REQUIRED WORK:
State the number of lines in these records that include the word "will", and add nothing to it.

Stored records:
BEGIN

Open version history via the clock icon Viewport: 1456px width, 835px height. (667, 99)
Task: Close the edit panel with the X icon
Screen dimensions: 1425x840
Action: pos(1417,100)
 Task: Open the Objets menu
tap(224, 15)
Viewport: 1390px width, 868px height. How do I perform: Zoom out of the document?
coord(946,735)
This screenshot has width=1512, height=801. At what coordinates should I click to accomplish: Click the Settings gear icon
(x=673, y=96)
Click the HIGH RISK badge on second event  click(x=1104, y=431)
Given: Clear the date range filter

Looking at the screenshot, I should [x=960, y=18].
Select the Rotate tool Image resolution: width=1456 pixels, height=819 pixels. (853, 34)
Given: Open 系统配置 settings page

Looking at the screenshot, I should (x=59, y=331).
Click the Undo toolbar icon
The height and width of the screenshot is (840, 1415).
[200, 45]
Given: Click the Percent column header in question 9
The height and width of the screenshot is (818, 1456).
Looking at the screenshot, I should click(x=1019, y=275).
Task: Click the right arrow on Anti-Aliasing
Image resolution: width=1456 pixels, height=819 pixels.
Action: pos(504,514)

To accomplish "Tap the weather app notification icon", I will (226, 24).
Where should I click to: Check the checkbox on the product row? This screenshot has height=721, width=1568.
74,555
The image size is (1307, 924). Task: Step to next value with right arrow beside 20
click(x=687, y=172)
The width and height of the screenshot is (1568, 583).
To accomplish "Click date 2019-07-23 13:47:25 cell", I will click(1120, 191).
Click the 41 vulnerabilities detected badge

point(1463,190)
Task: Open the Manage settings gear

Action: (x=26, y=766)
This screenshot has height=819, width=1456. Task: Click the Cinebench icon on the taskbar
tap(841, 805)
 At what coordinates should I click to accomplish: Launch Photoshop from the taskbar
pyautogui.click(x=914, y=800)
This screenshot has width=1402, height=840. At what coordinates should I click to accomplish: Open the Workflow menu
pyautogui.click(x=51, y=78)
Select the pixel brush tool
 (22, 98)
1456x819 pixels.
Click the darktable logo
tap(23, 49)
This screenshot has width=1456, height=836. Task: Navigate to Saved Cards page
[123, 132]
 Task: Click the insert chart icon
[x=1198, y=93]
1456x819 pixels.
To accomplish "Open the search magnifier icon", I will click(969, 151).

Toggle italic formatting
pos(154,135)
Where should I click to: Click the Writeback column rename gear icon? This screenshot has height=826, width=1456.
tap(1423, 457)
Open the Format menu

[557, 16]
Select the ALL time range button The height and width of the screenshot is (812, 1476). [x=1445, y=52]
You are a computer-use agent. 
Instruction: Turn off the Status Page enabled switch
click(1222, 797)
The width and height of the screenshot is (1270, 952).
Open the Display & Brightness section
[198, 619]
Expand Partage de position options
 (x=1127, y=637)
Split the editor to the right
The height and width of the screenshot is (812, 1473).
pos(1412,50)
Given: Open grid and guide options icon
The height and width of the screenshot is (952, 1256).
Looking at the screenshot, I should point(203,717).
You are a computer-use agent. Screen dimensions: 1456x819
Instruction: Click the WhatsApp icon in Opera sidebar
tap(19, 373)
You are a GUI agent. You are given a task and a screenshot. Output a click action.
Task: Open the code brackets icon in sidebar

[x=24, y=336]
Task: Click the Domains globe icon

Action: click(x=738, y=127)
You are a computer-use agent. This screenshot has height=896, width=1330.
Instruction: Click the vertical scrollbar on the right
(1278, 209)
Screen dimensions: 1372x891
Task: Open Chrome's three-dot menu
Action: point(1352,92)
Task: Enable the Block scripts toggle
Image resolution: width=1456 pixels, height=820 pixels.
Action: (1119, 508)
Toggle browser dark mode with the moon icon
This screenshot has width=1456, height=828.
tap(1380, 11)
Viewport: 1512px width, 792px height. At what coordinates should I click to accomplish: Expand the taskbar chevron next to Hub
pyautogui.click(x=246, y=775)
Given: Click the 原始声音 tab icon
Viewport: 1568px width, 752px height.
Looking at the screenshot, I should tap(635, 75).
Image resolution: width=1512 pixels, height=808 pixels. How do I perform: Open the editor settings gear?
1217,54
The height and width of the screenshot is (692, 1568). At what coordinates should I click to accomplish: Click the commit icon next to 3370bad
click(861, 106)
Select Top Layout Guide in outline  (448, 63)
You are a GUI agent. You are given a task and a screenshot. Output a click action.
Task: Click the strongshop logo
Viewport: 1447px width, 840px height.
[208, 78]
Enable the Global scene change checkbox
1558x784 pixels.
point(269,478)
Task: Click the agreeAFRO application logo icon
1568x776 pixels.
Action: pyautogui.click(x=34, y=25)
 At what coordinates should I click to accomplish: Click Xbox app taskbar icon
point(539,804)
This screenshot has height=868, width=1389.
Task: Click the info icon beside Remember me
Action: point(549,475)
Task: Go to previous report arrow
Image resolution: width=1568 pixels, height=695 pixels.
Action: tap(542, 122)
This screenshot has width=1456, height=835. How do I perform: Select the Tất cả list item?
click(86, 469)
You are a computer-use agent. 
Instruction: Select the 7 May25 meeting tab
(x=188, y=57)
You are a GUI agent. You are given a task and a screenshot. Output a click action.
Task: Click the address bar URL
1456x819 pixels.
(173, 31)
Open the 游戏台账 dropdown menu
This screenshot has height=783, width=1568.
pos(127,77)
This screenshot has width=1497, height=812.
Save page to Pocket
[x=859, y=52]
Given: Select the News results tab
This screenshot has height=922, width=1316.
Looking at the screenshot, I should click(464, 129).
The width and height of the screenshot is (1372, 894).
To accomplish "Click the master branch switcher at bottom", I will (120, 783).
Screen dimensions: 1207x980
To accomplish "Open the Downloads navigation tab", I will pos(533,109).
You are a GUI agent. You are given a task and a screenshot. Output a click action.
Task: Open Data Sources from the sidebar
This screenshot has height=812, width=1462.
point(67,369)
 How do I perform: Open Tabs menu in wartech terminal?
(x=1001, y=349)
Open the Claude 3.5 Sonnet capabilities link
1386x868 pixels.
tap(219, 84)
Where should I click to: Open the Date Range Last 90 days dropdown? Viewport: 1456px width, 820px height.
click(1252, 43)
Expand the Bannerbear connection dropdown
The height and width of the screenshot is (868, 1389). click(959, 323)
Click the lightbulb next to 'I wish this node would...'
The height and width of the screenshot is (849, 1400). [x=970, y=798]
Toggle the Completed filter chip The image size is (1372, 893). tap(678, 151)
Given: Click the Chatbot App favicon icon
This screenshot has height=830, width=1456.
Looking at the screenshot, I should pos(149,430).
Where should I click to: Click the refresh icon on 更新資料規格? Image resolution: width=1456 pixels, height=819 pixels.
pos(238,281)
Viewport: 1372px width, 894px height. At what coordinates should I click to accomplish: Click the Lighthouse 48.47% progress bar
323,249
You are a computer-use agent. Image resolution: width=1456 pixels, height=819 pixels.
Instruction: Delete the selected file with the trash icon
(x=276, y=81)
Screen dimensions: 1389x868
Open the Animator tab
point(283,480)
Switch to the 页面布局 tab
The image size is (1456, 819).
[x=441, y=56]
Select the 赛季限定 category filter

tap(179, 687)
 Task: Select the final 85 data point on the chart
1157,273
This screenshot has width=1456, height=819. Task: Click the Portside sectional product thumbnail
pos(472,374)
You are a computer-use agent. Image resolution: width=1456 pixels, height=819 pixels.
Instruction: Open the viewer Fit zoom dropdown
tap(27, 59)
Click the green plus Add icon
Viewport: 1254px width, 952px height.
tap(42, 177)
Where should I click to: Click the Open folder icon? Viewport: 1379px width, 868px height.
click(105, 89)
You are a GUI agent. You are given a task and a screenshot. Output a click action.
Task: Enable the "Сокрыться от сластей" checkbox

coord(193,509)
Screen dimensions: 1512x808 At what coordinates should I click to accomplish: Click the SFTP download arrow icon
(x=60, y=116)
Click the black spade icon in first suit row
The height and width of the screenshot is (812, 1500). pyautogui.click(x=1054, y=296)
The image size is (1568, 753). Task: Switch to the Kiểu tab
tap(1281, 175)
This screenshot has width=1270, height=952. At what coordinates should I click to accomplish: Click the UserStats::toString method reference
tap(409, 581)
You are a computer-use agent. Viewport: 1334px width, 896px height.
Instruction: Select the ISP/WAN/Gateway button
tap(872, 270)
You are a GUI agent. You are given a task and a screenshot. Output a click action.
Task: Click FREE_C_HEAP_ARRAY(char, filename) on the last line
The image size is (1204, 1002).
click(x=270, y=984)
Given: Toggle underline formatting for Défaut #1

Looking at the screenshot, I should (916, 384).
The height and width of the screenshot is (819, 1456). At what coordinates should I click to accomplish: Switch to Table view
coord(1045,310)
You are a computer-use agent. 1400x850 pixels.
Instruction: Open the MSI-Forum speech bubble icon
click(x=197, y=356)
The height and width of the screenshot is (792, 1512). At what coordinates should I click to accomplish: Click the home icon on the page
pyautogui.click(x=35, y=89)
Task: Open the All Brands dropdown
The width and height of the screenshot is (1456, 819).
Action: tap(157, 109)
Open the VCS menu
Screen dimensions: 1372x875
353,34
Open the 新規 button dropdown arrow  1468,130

END

WRITTEN SOLUTION:
5